I don’t know many journalists who can afford the time or money to travel to Lausanne for Tuesday’s launch, where the opportunity to ask the questions everyone wants to ask may well be limited for fear of raining on Longines’ parade. While some contractual matters must, of course, remain confidential, it would be interesting to know if Rolex has declined in the past to extend its sponsorship – which is admittedly Eurocentric – to the areas apparently now covered by Longines. And although this is the most valuable-ever deal, to what extent does it compensate for loss of possible revenues from other sponsors who now won’t come in because Longines already effectively has so many of the plum events?
The timing of the December 27 announcement was also strange. Was it to get Longines “out there” before Rolex could do anything to hold things up? Or was it aimed at organisers trying to meet FEI deadlines for hosting a Nations Cup who might take comfort in knowing the FEI had a new wadge of dosh? After all, the 2013 Nations Cup series now bears little resemblance to what was advised last April, in yet another over-hasty FEI announcement. For those involved with other fixtures, December 27 will have been a nasty shock – notably the Rolex World Cup qualifiers in the western league, and Aachen and Kentucky who have long standing individual deals with Rolex.

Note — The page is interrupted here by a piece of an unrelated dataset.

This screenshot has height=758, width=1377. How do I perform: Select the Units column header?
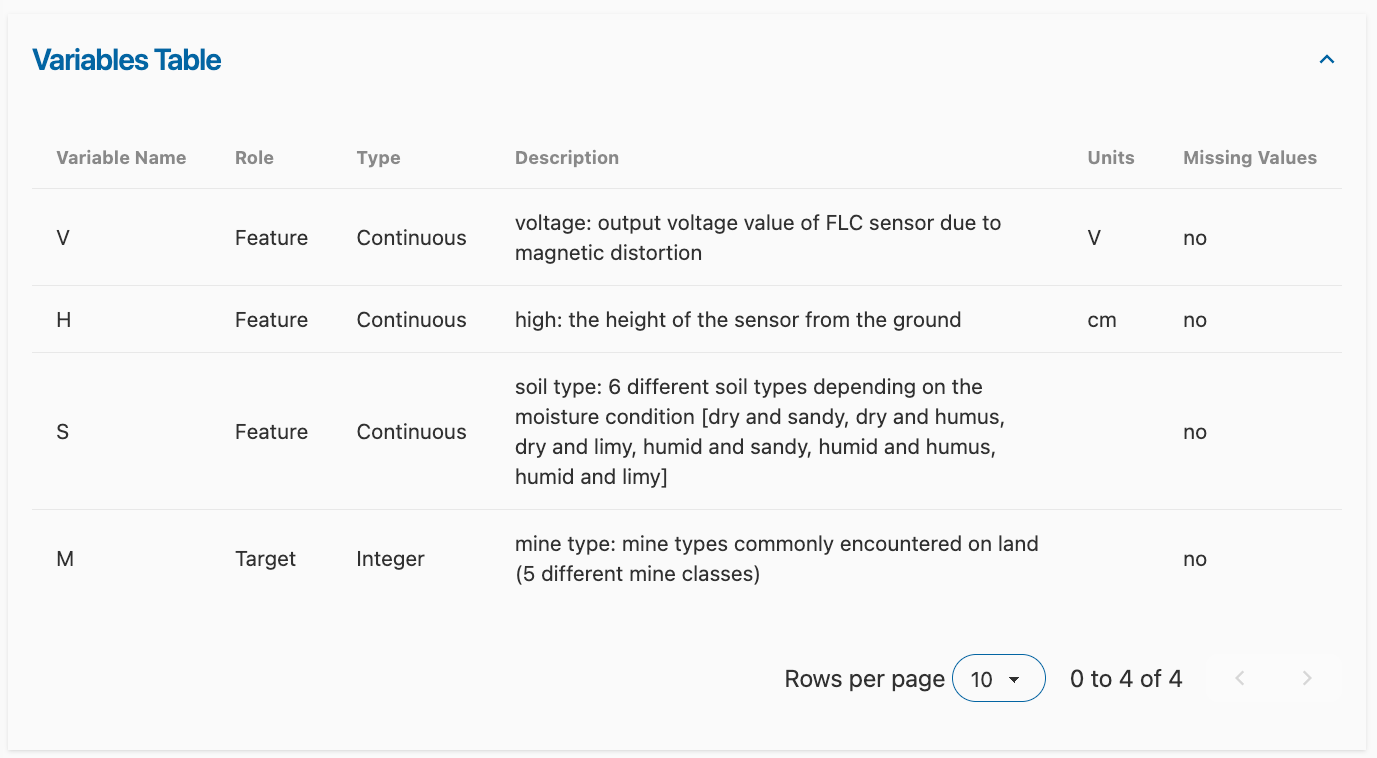point(1111,158)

I feel slightly sorry for Longines, because some have sourly dismissed this new arrangement as “just more Arab money.” (The Swatch Group, Longines’ parent company, was founded by the Lebanese-American Nicholas Hayek).
Whatever the flaws of the Top Partner negotiations, Longines has its own heritage in equestrianism, sponsoring a raft of individual events since the 1925 Geneva show. Yes, Longines must have formed a relationship with the Maktoum family by sponsoring endurance and horseracing in the gulf, but it’s hardly exclusive – Longines is long associated with the most prestigious race-meetings in Europe such as the Prix de l’Arc de Triomphe, Royal Ascot and Baden-Baden, and in the southern hemisphere at Hong Kong, Singapore and the Melbourne Cup.
Of course anyone selling luxury watches or luxury-anything wants to target “new money”. Whether we Europeans like it or not, through an accident of geography it’s the Arabic countries that own the oil and will remain mind-bogglingly rich for our life-times. Arab federations would still be non-starters in show jumping had innumerable Europeans not sought a slice of that wealth and sold them “made” horses in the first place.
Through the alternative of manufacturing graft China now has an affluent middle class that wants to ride and spectate – designer brands must be surely lining up to sponsor for when the Global Champions Tour happens in Shanghai. Longines has already spotted China as the next big thing – the Longines Beijing [jumping] Masters took place in the Olympic Bird’s Nest stadium last May. Business is business; no corporation can be blamed for making the most of it when handed Pandora’s box by the FEI.
However, whether or not the FEI is over-influenced by its growing Middle Eastern connections, other news that the 2015 World Cup Final has been withdrawn from Mexico caused journalists to joke between themselves “what’s the betting it will end up in Dubai!?” The west now has a totally entrenched perception that the FEI is “owned” by the Middle East, which the FEI must endeavour to assuage.
Stakeholders are certainly justified in worrying about the FEI’s sense of judgement and process, as manifested by this latest clumsiness towards a partner. We are regularly assured the FEI strives towards transparency, but 2013 has got off to a very muddy start.